Toen ik het interview met Herman Koch in het Volkskrant Magazine (januari 2020) las, geloofde ik weinig van zijn Finse avontuur, in weerwil van wat hij liet optekenen. Zo noteert de interviewster dat de verteller helemaal samenvalt met de schrijver zelf en zegt Koch dat het een echt autobiografisch boek is, maar dat hij er ook dingen bij verzonnen heeft. Ja, die fijne fabuleerdrift ken ik van de schrijver.

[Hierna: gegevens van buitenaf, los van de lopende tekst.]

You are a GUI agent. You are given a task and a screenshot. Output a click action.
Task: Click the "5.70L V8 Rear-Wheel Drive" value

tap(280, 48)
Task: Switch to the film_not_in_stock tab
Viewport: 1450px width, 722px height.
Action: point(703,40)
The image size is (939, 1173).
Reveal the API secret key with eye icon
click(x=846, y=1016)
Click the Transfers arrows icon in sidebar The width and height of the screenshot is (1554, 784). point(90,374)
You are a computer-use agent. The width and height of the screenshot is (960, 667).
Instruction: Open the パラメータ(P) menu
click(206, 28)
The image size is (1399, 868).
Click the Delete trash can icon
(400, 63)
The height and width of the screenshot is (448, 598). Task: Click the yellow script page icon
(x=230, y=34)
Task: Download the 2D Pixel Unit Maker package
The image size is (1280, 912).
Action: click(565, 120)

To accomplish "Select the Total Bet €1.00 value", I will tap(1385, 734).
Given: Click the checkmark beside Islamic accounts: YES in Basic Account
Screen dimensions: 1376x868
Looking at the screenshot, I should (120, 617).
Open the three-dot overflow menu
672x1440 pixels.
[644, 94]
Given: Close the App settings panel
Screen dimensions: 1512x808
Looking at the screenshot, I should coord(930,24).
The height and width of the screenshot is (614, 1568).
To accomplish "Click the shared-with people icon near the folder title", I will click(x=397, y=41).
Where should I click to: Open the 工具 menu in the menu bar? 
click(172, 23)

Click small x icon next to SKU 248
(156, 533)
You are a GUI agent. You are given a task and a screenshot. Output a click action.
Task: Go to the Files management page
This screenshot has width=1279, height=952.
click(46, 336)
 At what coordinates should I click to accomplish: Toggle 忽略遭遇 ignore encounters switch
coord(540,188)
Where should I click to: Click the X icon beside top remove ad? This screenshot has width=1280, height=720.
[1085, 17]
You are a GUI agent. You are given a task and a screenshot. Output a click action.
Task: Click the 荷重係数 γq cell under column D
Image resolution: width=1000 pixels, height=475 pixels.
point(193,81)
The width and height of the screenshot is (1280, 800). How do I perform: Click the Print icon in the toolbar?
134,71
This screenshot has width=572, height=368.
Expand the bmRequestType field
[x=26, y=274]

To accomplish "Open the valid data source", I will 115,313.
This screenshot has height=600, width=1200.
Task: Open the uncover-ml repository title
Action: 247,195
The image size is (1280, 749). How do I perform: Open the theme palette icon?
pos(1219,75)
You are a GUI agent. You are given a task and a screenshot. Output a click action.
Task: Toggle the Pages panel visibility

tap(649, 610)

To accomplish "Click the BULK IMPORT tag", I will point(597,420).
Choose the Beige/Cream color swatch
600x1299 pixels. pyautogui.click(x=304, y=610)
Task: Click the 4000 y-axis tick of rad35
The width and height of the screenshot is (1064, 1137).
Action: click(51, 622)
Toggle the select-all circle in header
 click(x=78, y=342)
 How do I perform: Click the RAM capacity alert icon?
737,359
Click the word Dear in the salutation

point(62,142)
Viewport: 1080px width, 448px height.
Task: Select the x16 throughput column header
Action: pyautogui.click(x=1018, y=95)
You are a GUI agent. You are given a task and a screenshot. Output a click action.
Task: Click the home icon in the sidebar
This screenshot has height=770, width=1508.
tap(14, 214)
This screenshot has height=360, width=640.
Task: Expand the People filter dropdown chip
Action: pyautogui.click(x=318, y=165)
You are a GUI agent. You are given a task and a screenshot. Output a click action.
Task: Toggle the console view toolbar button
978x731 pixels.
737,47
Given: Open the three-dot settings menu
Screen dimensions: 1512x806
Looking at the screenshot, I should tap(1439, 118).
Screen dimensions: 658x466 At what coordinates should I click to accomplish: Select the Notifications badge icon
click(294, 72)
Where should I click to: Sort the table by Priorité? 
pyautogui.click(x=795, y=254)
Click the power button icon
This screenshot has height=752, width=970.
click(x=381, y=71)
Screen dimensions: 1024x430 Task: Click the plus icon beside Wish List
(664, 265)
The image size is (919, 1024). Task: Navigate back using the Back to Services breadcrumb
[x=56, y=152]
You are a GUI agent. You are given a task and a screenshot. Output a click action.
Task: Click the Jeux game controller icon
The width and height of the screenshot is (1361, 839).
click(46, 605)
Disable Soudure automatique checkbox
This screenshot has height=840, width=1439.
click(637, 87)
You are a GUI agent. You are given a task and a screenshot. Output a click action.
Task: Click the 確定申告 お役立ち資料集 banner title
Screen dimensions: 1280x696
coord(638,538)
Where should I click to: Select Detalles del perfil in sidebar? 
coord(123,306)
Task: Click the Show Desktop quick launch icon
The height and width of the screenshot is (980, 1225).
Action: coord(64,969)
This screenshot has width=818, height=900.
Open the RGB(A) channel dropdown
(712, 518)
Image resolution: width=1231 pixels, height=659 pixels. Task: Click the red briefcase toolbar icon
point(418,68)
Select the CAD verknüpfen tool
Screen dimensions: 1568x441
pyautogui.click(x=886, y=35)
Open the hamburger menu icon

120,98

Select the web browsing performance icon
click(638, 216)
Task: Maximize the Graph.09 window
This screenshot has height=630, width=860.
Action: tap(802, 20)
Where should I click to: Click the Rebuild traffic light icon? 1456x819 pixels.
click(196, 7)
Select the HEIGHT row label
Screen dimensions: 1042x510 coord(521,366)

In Finse dagen geeft de schrijver een voorbeeld van een verzonnen verhaal binnen een grotendeels autobiografisch boek: oom Ron. Een ieder kan Kochs versie van dit voorbeeld in de roman nalezen, maar nu komt mijn versie. Het in de HP/De Tijd van 6 februari 1998 gepubliceerde verhaal ‘Schrijven & Drinken’ is opgedragen aan Ron Koch (1920-1973), de beweerde oom van Herman. Tamelijk absurd – althans in de zin van autobiografisch – wordt het als Koch beweert dat hij als vijftienjarige in de zomer van 1969 achterop de motor van oom Ron naar het legendarische Monterey Pop Festival gaat. Een heerlijk kletsverhaal volgt, te meer een kletsverhaal omdat dat festival plaatsvond op 16, 17 en 18 juni 1967. Een bijgeplaatste foto van Herman Koch op een motor moet de lezer doen geloven dat dat oom Ron in 1963 is, maar de afgebeelde motorfiets logenstraft dat. De motorkenner, en overigens ook muziekkenner, schreef een brief naar HP/De Tijd, die geplaatst werd op 27 februari 1998 en Koch op een humoristisch bedoelde wijze ontmaskert. Daar bleef het niet bij. In zijn wekelijkse bijdrage in de boekenbijlage van de Volkskrant, getiteld ‘Starfucken’, komt Koch op de ingezonden brief in HP/De Tijd terug en wel op zodanige cryptische en ook grappige wijze dat nagenoeg alleen de motorkenner dit kan ontcijferen.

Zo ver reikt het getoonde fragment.